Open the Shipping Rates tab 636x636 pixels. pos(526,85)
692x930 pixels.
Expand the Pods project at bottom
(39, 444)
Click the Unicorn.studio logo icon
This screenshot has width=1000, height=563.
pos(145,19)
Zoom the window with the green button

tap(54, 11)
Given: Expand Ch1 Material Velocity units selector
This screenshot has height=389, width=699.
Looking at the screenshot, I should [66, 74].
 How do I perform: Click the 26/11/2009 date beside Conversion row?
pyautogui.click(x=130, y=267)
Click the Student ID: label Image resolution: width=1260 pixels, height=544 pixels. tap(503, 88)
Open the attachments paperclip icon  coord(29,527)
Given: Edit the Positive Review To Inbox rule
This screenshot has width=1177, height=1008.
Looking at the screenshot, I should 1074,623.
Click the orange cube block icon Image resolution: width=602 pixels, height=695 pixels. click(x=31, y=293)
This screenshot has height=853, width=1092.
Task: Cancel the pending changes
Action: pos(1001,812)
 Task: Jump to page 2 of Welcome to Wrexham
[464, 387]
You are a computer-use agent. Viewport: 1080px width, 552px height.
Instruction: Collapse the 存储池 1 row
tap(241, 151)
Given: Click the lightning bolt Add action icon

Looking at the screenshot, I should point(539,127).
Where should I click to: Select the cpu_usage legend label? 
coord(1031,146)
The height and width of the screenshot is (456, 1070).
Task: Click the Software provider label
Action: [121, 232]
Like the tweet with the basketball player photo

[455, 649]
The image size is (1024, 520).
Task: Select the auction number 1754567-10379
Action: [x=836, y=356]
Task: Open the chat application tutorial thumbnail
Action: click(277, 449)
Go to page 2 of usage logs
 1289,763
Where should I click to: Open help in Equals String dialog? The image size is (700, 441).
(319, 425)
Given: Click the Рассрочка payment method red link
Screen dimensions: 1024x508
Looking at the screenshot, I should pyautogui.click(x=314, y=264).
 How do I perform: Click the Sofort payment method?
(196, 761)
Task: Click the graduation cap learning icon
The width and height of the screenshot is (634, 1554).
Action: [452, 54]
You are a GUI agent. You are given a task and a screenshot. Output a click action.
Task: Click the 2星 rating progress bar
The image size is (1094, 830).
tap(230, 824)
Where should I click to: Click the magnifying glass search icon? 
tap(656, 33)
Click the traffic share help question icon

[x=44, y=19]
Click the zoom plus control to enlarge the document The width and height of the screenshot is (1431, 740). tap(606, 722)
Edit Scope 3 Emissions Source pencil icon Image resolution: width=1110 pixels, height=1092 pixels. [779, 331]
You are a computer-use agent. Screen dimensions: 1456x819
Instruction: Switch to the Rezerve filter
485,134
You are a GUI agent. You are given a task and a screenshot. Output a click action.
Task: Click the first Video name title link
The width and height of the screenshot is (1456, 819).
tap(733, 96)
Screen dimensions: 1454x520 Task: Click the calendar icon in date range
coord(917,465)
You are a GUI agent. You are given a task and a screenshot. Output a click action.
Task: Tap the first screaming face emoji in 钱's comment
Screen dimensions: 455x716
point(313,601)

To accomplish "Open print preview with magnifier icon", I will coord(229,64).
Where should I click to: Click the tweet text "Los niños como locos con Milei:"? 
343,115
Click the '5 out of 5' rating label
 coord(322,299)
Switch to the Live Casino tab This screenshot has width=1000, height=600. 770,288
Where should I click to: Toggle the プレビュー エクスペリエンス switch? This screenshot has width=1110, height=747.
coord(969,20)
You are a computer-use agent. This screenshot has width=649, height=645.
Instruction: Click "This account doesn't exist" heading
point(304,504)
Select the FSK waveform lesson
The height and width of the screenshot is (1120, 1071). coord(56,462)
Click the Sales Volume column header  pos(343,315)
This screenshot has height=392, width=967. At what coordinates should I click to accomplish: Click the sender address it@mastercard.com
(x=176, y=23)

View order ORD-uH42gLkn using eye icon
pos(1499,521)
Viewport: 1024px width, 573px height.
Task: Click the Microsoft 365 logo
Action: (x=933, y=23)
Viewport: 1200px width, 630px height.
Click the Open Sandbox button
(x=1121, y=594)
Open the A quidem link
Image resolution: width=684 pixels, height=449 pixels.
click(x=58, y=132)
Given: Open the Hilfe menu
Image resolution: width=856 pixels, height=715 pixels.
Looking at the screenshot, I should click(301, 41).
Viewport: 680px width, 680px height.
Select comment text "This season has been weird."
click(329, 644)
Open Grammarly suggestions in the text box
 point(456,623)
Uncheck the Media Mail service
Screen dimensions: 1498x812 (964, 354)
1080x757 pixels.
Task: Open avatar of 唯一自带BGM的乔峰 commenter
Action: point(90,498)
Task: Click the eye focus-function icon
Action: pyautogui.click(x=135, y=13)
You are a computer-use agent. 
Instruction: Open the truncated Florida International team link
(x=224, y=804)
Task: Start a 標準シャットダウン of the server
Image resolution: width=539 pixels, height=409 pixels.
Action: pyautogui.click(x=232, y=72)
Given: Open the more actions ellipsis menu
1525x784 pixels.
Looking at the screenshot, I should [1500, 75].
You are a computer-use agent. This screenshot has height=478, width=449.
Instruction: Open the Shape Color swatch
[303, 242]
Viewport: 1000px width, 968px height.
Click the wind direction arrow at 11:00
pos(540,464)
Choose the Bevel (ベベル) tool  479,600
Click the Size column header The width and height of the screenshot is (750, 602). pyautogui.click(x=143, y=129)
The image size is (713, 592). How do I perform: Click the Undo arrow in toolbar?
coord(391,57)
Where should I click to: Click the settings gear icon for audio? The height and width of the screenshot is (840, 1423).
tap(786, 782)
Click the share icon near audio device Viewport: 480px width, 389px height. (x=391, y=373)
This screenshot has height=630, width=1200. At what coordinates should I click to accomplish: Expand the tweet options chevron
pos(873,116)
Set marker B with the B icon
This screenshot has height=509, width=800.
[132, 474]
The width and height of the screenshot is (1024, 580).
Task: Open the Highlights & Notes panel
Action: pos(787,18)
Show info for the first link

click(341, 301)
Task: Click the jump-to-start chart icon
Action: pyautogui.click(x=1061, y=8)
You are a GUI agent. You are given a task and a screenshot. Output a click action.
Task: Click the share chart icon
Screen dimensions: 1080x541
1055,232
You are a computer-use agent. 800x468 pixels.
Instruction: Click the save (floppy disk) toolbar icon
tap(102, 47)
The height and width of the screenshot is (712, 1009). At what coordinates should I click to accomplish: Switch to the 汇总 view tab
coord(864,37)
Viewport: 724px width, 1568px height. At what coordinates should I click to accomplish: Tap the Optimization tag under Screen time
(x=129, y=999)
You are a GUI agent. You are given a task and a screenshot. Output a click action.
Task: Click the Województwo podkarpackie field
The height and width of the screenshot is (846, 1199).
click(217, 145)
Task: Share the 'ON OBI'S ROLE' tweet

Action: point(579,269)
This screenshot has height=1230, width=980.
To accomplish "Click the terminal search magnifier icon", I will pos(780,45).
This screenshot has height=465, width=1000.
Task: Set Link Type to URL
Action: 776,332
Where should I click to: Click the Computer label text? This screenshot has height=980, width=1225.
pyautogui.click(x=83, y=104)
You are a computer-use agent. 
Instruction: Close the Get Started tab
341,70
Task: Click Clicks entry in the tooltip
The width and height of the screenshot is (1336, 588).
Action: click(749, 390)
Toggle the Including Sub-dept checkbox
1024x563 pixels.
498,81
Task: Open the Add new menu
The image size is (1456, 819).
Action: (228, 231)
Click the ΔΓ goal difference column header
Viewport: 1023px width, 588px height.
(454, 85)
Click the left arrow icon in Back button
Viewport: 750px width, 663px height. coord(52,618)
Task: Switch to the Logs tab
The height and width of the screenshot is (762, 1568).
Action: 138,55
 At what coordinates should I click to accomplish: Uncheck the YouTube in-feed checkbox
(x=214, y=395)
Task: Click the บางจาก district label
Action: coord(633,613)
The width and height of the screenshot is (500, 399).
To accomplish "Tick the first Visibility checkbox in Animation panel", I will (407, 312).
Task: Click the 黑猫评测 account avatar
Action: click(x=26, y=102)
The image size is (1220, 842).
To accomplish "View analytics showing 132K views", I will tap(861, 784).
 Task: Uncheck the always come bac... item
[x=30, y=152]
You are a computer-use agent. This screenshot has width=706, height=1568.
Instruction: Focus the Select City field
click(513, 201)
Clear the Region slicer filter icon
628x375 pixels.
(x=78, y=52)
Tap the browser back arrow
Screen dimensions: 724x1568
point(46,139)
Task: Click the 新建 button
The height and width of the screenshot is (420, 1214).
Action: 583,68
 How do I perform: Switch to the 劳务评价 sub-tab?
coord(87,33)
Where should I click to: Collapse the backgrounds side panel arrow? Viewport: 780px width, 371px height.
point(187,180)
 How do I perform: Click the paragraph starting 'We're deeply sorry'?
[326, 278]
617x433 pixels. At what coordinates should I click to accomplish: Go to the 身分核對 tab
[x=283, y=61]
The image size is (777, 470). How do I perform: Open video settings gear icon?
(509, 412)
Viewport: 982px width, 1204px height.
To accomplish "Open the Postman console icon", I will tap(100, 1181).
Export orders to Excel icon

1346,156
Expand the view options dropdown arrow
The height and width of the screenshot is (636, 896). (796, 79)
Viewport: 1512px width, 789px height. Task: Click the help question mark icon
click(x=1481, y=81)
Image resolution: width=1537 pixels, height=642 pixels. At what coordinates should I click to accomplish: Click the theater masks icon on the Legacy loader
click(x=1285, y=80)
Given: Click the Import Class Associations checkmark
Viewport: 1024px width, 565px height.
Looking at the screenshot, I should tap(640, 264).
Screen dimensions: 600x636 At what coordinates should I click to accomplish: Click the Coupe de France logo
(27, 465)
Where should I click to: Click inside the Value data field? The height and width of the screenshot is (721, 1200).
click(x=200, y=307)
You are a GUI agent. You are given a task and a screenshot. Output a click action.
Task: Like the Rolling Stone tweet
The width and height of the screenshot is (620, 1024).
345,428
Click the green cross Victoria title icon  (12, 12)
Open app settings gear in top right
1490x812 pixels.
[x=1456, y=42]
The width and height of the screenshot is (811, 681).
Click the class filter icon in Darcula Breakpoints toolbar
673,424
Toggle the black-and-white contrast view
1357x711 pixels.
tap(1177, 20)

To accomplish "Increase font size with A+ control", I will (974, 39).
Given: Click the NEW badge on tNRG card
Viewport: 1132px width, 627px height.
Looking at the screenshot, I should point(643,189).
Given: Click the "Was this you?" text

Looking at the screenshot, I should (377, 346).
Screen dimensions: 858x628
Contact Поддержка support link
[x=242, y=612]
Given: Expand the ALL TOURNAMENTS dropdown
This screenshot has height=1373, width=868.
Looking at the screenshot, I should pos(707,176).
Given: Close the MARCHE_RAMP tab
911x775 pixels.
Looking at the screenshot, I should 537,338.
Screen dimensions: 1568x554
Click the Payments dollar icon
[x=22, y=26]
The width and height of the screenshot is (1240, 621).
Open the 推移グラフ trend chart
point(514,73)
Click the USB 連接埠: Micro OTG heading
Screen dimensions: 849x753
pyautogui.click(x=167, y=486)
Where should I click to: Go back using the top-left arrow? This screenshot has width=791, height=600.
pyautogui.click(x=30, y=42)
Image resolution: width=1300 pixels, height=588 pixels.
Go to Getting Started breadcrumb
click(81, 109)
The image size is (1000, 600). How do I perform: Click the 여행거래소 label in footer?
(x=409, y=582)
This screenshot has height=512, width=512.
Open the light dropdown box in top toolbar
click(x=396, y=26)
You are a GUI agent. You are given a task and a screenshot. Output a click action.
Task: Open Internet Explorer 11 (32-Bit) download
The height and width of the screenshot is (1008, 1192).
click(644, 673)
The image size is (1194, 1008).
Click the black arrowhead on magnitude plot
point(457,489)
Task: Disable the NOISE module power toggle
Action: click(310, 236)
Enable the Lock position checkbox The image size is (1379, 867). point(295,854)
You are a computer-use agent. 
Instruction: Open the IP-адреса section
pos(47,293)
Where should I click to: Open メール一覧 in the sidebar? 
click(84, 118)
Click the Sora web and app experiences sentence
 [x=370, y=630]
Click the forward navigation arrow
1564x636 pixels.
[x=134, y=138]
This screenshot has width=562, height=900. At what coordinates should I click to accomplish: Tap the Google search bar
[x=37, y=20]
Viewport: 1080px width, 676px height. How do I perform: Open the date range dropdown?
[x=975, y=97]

———

**Work to be completed:** Copy out every line from the one containing "This screenshot has width=562, height=900." to the end of the material, both ends included.

**Answer space:**
This screenshot has width=562, height=900. At what coordinates should I click to accomplish: Tap the Google search bar
[x=37, y=20]
Viewport: 1080px width, 676px height. How do I perform: Open the date range dropdown?
[x=975, y=97]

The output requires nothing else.